Haack is investigating the details of how sleep disruption interacts with the immune system. In a study soon to be published, she and colleagues found that disturbing sleep in 24 healthy people led to the production of more molecules that prolonged inflammation and notably, a suppression of molecules that normally stop that inflammation. Even after three full nights of recovery sleep, inflammation persists, emphasising the need to preserve good sleep in the first place.

Together, evidence illustrates that sleeplessness can cause or exacerbate many symptoms associated with both acute COVID and long COVID, including depression, fatigue, and brain fog. Those symptoms in turn can make it hard to sleep. “It's always bi-directional,” Haack says. Insomnia, sleep apnea, and other disruptions, she says, “all can lower sleep quality, depth, continuity, or regularity, and dampen the immune supporting functions that come with normal sleep.”

Developing drugs for COVID-related sleep disorders 

Ultimately, scientists might be able to develop medications that affect levels of cytokines to improve sleep, says James Krueger, an expert on the biochemistry of sleep at Washington State University in Spokane. But it’s a challenging task because the relationship between cytokines and sleep are extraordinarily complex. Some pro-inflammatory cytokines enhance sleep at low concentrations but at higher concentrations, they lead to wakefulness and fragmented sleep. There are also anti-inflammatory cytokines that mostly inhibit sleep at low concentrations.

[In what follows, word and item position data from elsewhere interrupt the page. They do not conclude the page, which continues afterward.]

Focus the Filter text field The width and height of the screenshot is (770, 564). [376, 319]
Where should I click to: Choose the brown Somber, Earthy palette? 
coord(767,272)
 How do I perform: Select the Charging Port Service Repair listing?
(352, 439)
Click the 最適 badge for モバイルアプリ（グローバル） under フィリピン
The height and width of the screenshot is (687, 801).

Hundreds of proteins interact to regulate the immune system and other processes, Krueger says. COVID and other infections tweak those interactions. Targeting those molecules remains a work in progress. "For complex behaviours and brain processes such as sleep, some new drugs have been developed over the past few years,” he says. “Time will tell if they are better than prior drugs.”

How to improve sleep after COVID

Helping people get better rest during and after COVID infections begins with acknowledging the importance of sleep, Haack says. That can include avoiding medications that disturb sleep, such as opioids, and reducing light, noise, and repeated wakeups for people who are hospitalised.

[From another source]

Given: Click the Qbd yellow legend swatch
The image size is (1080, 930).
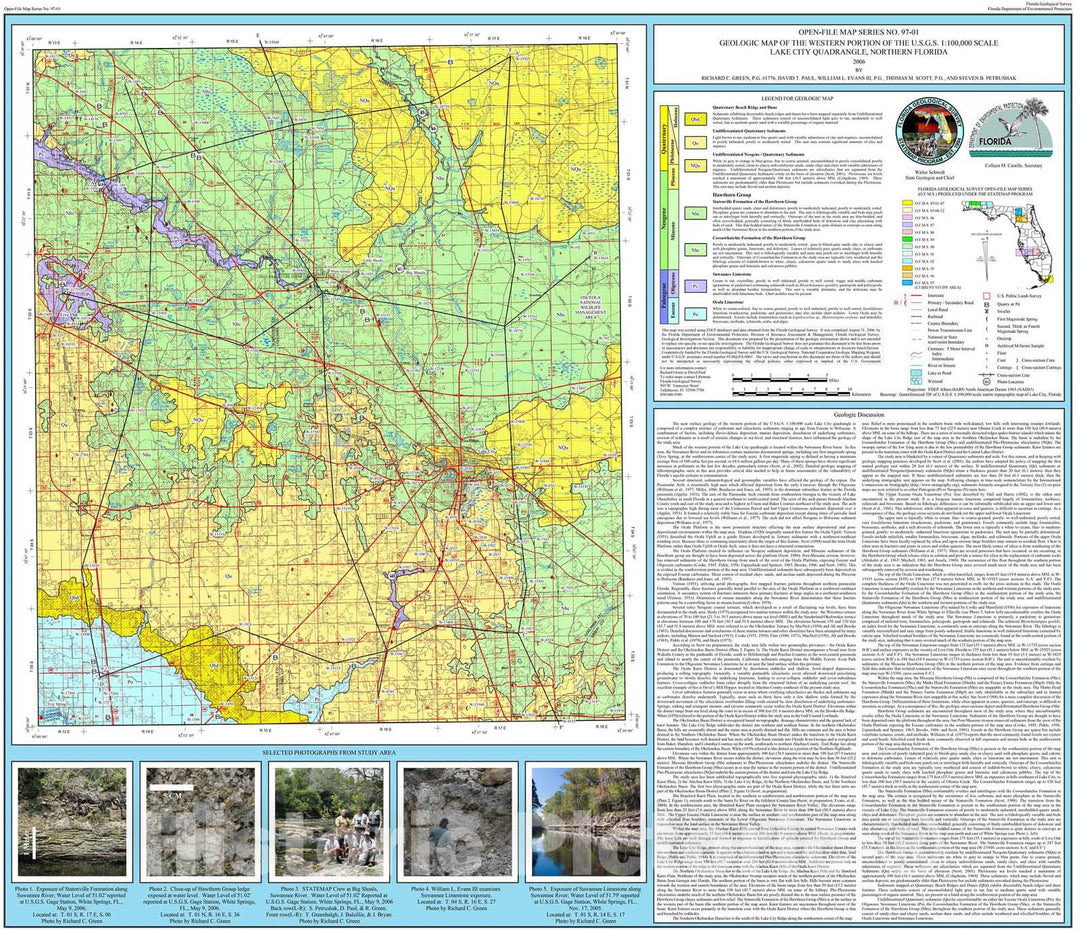Looking at the screenshot, I should [694, 118].
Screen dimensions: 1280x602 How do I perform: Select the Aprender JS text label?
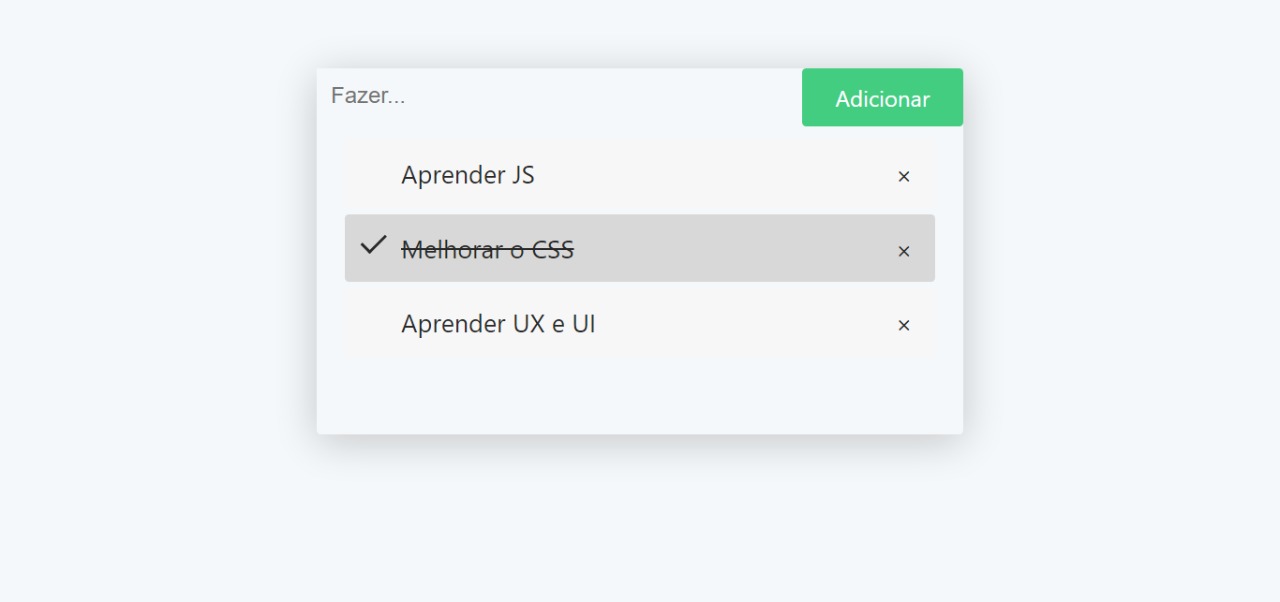468,175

Establishing regular sleep routines with consistent bedtimes and wakeup times are often a part of insomnia care, Axelsson says. It can also help for people to restrict time in bed to increase sleep efficiency and avoid excessive time spent lying awake.

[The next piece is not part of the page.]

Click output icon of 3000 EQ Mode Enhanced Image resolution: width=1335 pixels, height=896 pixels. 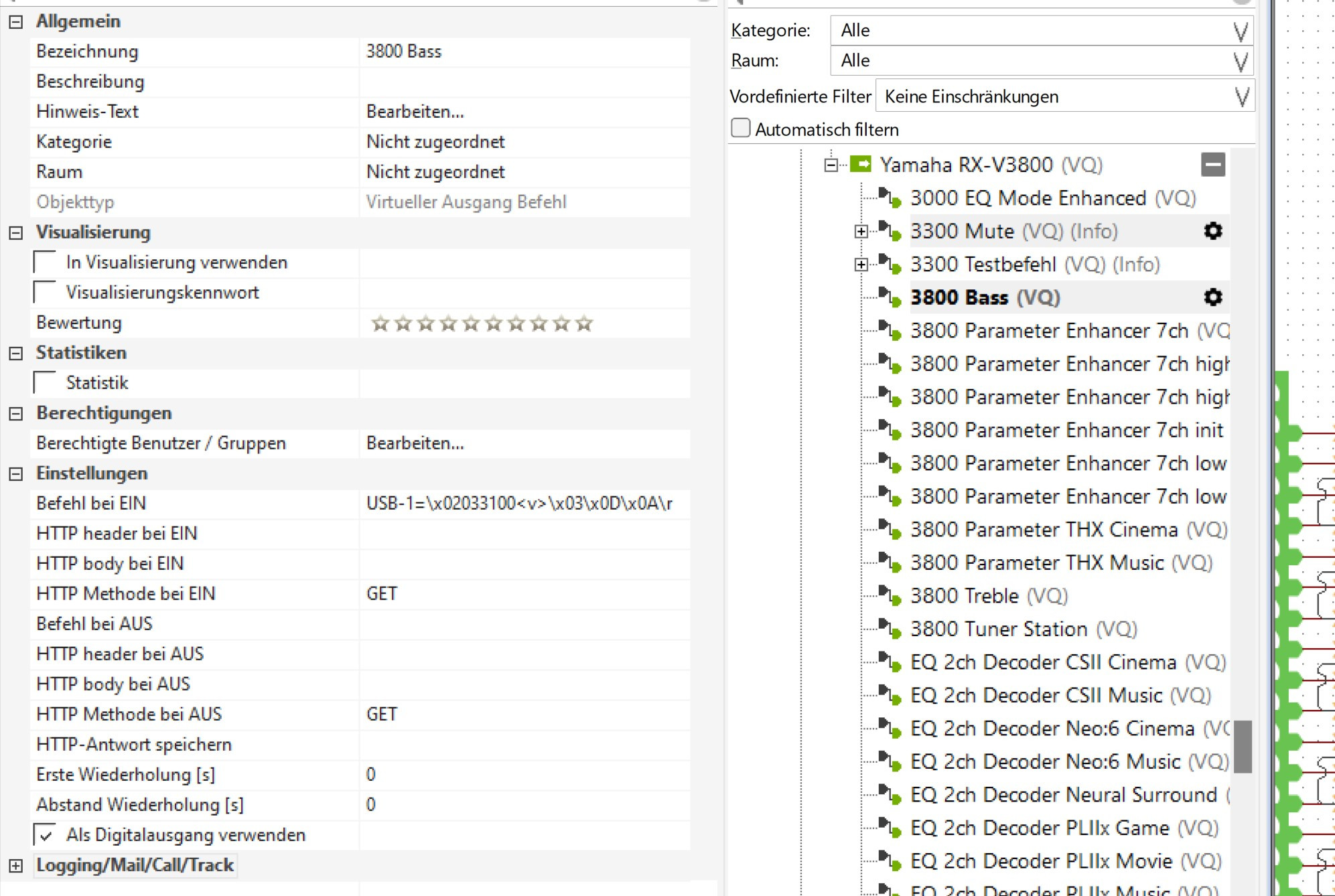(x=890, y=198)
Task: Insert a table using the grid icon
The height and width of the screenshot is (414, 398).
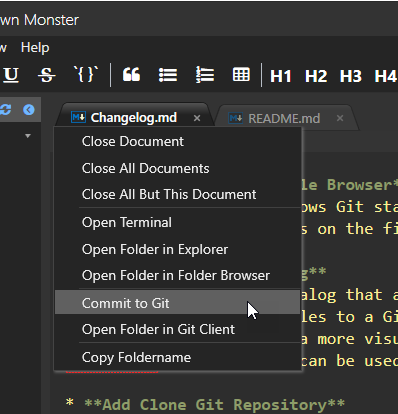Action: point(241,75)
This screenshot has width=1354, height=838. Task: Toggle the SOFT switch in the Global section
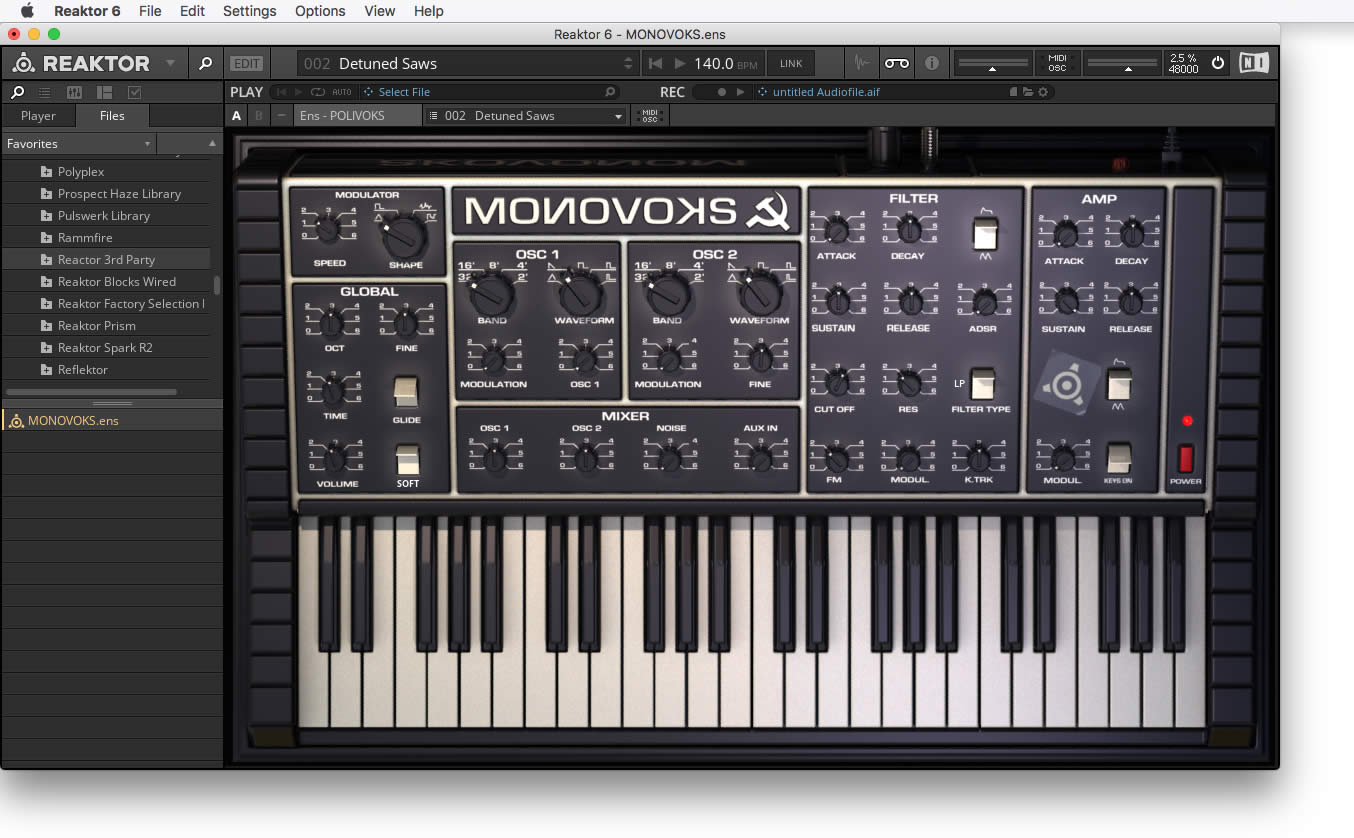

Haack recommends mindfulness apps to reduce stress and anxiety. For her long COVID patients, Peña Orbea has seen cognitive behavioural therapy led to improvements. “With insomnia, the brain is in a hyper-arousal state,” she says. “We try to reset that arousal state of mind.”

Physical activity and fresh air can help a subset of people who may have stopped going out because of their illness, Axelsson says. But for many with long COVID, exercise can cause serious setbacks, underscoring the need for individualised medical care if sleep problems persist post-COVID.

“Sleep disruption can be quite normal during the acute COVID infection, due to sleep-disrupting symptoms such as pain, coughing, stuffy nose,” Haack says. “If sleep disturbances continue to stay beyond the acute symptomatic phase or start to develop as a new symptom, that is the time to seek help.”